The Red Wattle Hog Association, in combining with the Red Wattle Project, serves today as the registry organization tasked with keeping track of these endangered treasures. Using the same recovery program utilized by zoos for endangered animals, each registered animal must be screened for who is a comparable mate. Great lengths must be taken to ensure that no more inbreeding and bottle-necking of the gene pool will occur, so that the hogs can enjoy a long, bright future. This does translate to what is a higher than average cost for both meat and animal, but then again, this is not your average pork chop…
The Red Wattle Experience
As Neil was approaching his last days at the Broadmoor Hotel and Resort in Colorado Springs, he was accepted as a finalist for a position at the coveted Woodlands Inn and Resort in Summerville South Carolina. One of only three five star/five diamond restaurants located in a five star/five diamond hotel, they embody the highest level of culinary standard in the country. Neil was flown down, and put up in the Inn for a weekend. While Saturday and Sunday would be working interview days, Friday was to be all about experiencing the Inn from a guest’s view. The culmination of this lavish empiricism was nothing short of a fourteen course meal with wine pairing. Needless to say this was one for the ages, seconded to no culinary experience pre or proceeding. Of all the entree courses, the one that stuck out as the most memorable was one with the chop of a suckling Red Wattle pig. It was the color, texture, and most of all the incredible succulence and flavor that set this off as an unprecedented culinary experience. It was down right unbelievable to think that this was pork. Now would be the time to mention that this was also the first time trying true Japanese Kobe beef, often deemed the highest level of meat experience. However, what stuck out even more was the Red Wattle pork.

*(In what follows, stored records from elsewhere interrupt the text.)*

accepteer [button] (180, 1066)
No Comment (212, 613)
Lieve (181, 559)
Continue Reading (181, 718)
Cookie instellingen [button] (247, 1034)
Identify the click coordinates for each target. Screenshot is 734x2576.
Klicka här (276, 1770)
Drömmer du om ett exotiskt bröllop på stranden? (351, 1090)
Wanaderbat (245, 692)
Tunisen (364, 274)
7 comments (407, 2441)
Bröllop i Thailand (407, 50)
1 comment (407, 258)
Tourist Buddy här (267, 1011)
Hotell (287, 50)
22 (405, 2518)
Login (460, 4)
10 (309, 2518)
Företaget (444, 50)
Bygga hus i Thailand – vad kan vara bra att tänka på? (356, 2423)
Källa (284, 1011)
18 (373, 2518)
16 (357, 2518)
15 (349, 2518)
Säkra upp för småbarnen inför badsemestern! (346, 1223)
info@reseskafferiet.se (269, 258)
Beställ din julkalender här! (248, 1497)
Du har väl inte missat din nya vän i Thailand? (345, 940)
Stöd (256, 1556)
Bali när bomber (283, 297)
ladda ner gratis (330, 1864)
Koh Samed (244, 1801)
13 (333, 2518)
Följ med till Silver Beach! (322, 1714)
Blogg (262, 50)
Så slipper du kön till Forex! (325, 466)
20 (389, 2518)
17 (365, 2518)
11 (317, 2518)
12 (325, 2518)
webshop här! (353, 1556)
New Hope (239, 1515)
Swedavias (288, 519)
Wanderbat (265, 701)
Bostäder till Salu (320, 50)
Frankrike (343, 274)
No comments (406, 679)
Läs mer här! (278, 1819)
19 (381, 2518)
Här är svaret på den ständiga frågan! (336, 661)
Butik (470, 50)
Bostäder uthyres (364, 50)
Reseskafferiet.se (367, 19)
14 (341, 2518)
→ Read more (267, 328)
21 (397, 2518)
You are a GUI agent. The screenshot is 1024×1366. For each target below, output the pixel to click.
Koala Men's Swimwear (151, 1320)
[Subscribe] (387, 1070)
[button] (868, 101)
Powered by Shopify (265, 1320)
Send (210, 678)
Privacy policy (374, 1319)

It was about 6 years later that we find ourselves here at Arcadian Acres and our other farm Quipus Alpaca Ranch. Once settled here in Athens County, one of our first moves was to get the breed of chicken Neil learned about as the classical French standard breed, the Black Copper Marans. After many months of waiting to receive our first rare birds, and as our bio page explains it was through the Greenfire Farm in Florida that we were reminded of the Red Wattle Hog experience and learned about endangered heritage breeds. Not four seconds had passed before the resolution to obtain and produce our own pastured organic pigs for the ultimate Red Wattle Hog experience.